* **ABOUT THIS EXERCISE**: Search the material for "Calculator" and copy each line in which it is found.

* **STORED DATA**:

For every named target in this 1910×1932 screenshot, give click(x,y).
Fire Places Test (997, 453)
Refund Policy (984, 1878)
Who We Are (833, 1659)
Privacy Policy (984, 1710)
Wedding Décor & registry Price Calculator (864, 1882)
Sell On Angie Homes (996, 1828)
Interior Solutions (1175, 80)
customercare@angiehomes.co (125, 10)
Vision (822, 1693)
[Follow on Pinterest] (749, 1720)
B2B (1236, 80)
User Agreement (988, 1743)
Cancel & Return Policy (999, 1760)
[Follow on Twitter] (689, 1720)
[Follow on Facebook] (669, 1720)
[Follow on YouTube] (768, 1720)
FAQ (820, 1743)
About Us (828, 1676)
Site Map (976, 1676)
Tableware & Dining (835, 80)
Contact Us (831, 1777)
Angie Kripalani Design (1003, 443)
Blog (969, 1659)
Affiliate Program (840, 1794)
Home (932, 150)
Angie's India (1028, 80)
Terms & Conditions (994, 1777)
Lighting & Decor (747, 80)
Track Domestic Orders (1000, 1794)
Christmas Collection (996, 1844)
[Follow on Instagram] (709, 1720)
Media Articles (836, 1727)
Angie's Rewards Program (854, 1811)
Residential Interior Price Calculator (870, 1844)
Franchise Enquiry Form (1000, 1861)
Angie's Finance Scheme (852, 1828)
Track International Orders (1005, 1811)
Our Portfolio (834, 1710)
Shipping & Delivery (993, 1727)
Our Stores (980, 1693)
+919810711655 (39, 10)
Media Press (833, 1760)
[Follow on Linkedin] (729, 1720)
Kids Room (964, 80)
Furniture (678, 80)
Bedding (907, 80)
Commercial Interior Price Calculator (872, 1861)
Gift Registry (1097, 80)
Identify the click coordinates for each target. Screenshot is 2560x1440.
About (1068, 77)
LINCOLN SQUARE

* **SOLUTION FOR THIS TASK**:
Wedding Décor & registry Price Calculator (864, 1882)
Residential Interior Price Calculator (870, 1844)
Commercial Interior Price Calculator (872, 1861)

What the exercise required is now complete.